#  Schulmedizin >  Chirurgische Sprechstunde >   Hüftgelenk meiner Mutter springt raus >

## Horaz

Hallo, 
bei meiner Mutter (Jahrgang 1951) wurde bereits im Jahr 2004 das rechte Hüftgelenk durch ein künstliches Hüftgelenk ersetzt (Hüftgelenksarthrose). Dies hält nach wie vor. Sie hat damit keine Beschwerden. Im März/April 2011 war dann das linke Hüftgelenk fällig, diesmal ein s.g. Kurzschaftgelenk. Nach absolvierter Reha ist ihr dann ca. 8 Wochen nach der OP dieses Hüftgelenk herausgesprungen, obwohl sich an die Anweisungen der Ärzte und Therapeuten gehalten hat, gewisse Bewegungen nicht mehr mit diesem Bein auszuführen.

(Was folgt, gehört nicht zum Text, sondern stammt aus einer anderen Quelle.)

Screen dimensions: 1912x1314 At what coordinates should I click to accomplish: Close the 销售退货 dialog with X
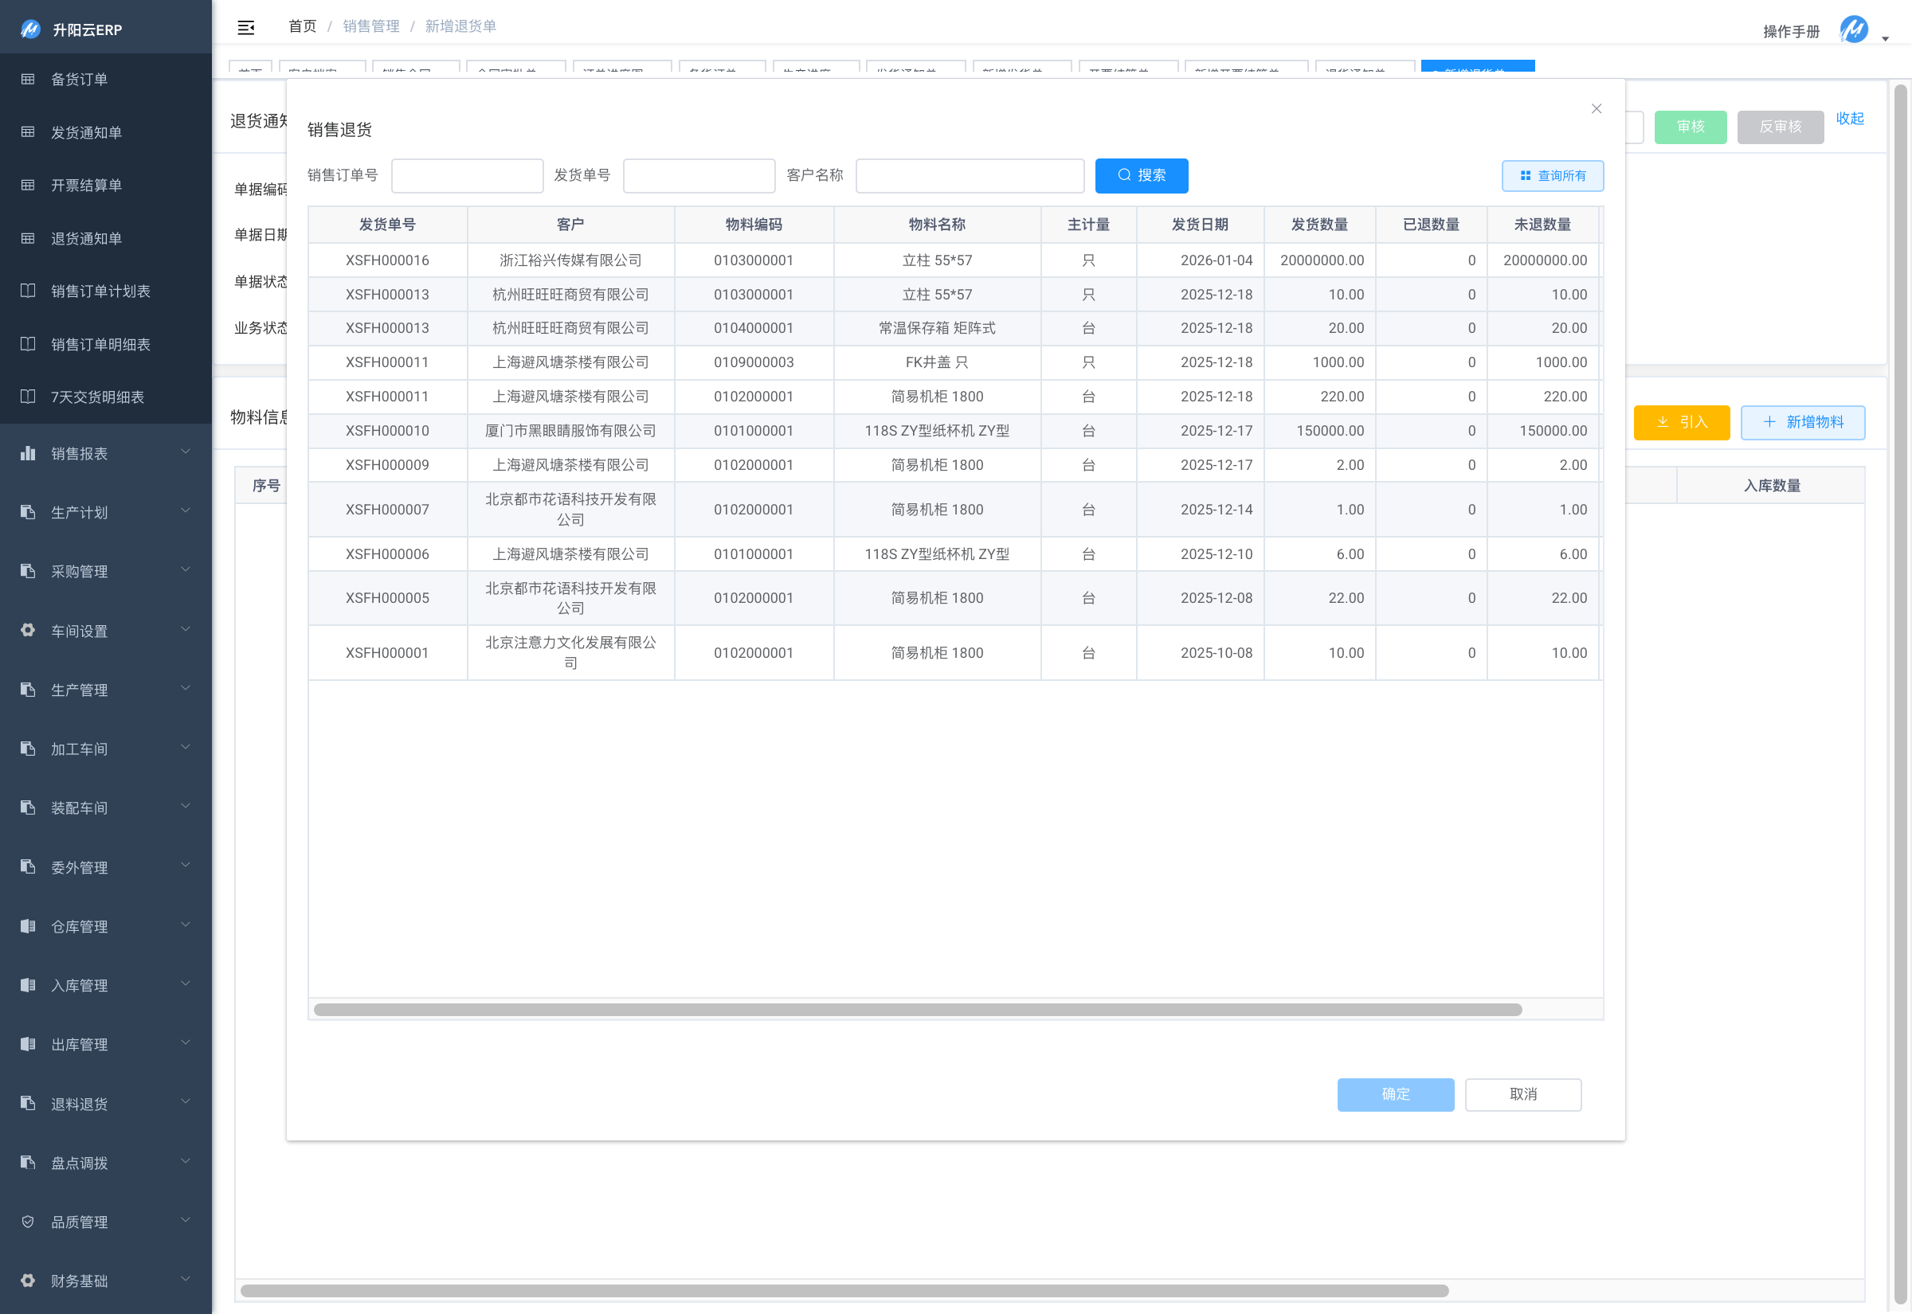(x=1596, y=109)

Das Gelenk ist beim Hinsetzen, nach dem sie mein Vater gestützt hatte, wieder reingesprungen. Weder Röntgenaufnahmen noch ein durchgeführtes MRT haben hier Aufschluss gebracht. Auch der behandelnde Orthopäde konnte bei einer Untersuchung nichts feststellen. Das gleiche Spiel im Frühjahr 2012: rausgesprungen und wieder reingesprungen, obwohl sie keine abnormale Bewegung ausgeführt hat. Wieder Röntgenaufnahmen, wieder MRT, wieder Untersuchung beim Orthopäden, keine Erklärung dafür. Im Juli 2013 ist das Gelenk wieder herausgesprungen und nicht wieder rein. Diesmal musste meine Mutter operiert werden. Diagnose: Revision mit Wechsel des Aufsteckkopfes von Halslänge S auf L (Biolox Option Keramikkopf 32 mm 12/14er Konus). Jetzt am Sonntag (nach einem Jahr und drei Monaten) ist das Gelenk trotz Austausch des Gelenkkopfes wieder herausgesprungen, ohne dass Sie eine abnormale Bewegung gemacht hätte. Das Gelenk ist nicht wieder reingesprungen und musste unter Vollnarkose wieder reingerenkt werden. Gestern wurde sie aus dem Krankenhaus entlassen. Röntgenaufnahmen wurden gemacht und wieder nichts gefunden. Meine Mutter hatte bereits im Jahr 2011 schon das Gefühl, bevor ihr das Gelenk das erste mal herausgesprungen ist, das Gefühl, dass mit diesem Gelenk irgend etwas nicht stimmt. Ihr behandelnder Orthopäde gab zu verstehen, dass er von der Verwendung von Kurzschaftgelenken nicht viel hält.
Mittlerweile sind sie verständlicherweise sowie wie wir Angehörigen mit unseren Nerven am Ende. Das waren jedesmal höllische Schmerzen. Wäre es denn hier mal nicht angebracht, ein Szintigramm zu machen um zu gucken, was los ist bzw. ein Gelenk mit längerem Schaft einzupflanzen? Hat hier im Forum jemand Erfahrung mit herausgesprungenen Hüftgelenken?

----------


## Filliz

Hallo 
Ich würde empfehlen eine Fachklinik mal aufzusuchen. Übers Internet kannst du bestimmt ein ein eurer Nähe finden und auch die Urteile von Patienten nachlesen.
Laßt euch auf keine Ärzteodysee ein.  
Viel Erfolg 
Tanja

----------